Bardzo niskie wskaźniki dochodowości i ujemne stopy procentowe nie mogą być żadną wymówką. W strefie euro stopa zwrotu z kapitału własnego (RoE) wynosi zaledwie 3 proc., a w mającej jeszcze niższe stopy procentowe Szwecji – 12 proc. Co gorsza, wiele krajów jest targanych złymi kredytami (ich odsetek sięga ponad 20 proc.). Ponadto banki w strefie euro mimo wielu wysiłków naprawczych nadal posiadają duże ilości obligacji rządowych. A z wyjątkiem Niemiec trudno dopatrzeć się w strefie euro wyraźnych znaków konsolidacji fiskalnej. No i właśnie dochodzimy do sedna sprawy.

Otóż na kroplówce EBC są nie tylko banki w strefie euro, ale także (a może i przede wszystkim) rządy krajów strefy euro. Wybuch kryzysu doprowadził do niemal niekontrolowanej ekspansji zadłużenia publicznego w krajach strefy euro. A dziesięć lat od wybuchu kryzysu tylko zapobiegliwi Niemcy wzięli sobie do serca konsolidację fiskalną. O ile jeszcze w 2010 roku ich dług wynosił ponad 80 proc. PKB, o tyle w 2016 roku spadł do ok. 68 proc. PKB. Inne rządy mogą tylko pomarzyć o takim osiągnięciu.

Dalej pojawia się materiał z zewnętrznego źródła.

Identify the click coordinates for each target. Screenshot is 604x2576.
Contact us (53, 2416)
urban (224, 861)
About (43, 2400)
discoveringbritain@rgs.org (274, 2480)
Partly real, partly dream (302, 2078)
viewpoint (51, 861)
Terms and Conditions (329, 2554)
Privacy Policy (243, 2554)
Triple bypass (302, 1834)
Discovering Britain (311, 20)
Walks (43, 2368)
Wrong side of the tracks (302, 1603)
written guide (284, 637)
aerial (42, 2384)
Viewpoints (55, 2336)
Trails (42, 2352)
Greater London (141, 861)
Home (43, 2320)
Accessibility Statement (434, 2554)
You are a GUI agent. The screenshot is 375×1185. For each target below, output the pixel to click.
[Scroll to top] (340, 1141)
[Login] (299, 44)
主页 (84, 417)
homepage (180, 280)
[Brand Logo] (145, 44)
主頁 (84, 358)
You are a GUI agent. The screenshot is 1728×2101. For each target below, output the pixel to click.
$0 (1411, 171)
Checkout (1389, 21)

Nie jest tajemnicą, że obsługa zadłużenia publicznego normalnie sporo kosztuje. Gdyby nie niekonwencjonalna polityka monetarna rachunek za obsługę takiego długu byłby naprawdę wysoki. Niemiecki Bundesbank napisał niedawno, że sam rząd niemiecki na skutek prowadzonej przez EBC polityki zaoszczędził ok. 240 mld euro, co jest równoznaczne 7,5 proc. PKB Niemiec. Roczne koszty obsługi zadłużenia zmalały z 3,5 proc. PKB w latach 90. XX wieku do 1,5 proc. PKB w ostatnich latach.

Niemcy na pewną nie są jednak największym beneficjentem polityki EBC. Z tych samych wyliczeń Bundesbanku wynika, że tytuł ten przypada ojczyźnie Maria Draghiego. W samym 2016 roku Włochy zaoszczędziły ok. 2,5 proc. PKB, a za cały okres pokryzysowy obejmujący lata 2008-2016 omawiane oszczędności wyniosły aż 10,5 proc. włoskiego PKB. Łączne oszczędności dla Holandii, Austrii oraz Francji szacuje się na 10 proc. PKB poszczególnych krajów. Nieco mniejszy zysk (poniżej 10 proc.) odnotowała Belgia.

Jeśli zaś chodzi o koszty obsługi zadłużenia mierzone PKB , znacząco zmniejszyły się one w przypadku innych krajów strefy euro. A kiedy do tego wszystkiego dodamy jeszcze wysokie zyski banków centralnych, które trafiają do kas rządowych poszczególnych państw, to zrozumiemy, dlaczego nie ma przesady w twierdzeniu, w myśl którego rządy wspomagane są dostarczaną przez EBC kroplówką.

Trudno jest usunąć serwowany poncz, gdy tak dostojny gość jak rząd uzależnił się od jego konsumpcji. To dowód nie tylko na słabość strefy euro, ale przede wszystkim na błędne strategie rynkowe. Ostatnie posunięcia ze strony inwestorów wydają się być mało przemyślane, co w efekcie prowadzi do nadmiernego wzrostu popytu na ryzyko.

Autor: Paweł Kowalewski, ekonomista w Departamencie Analiz Ekonomicznych NBP; specjalizuje się w zagadnieniach polityki pieniężnej.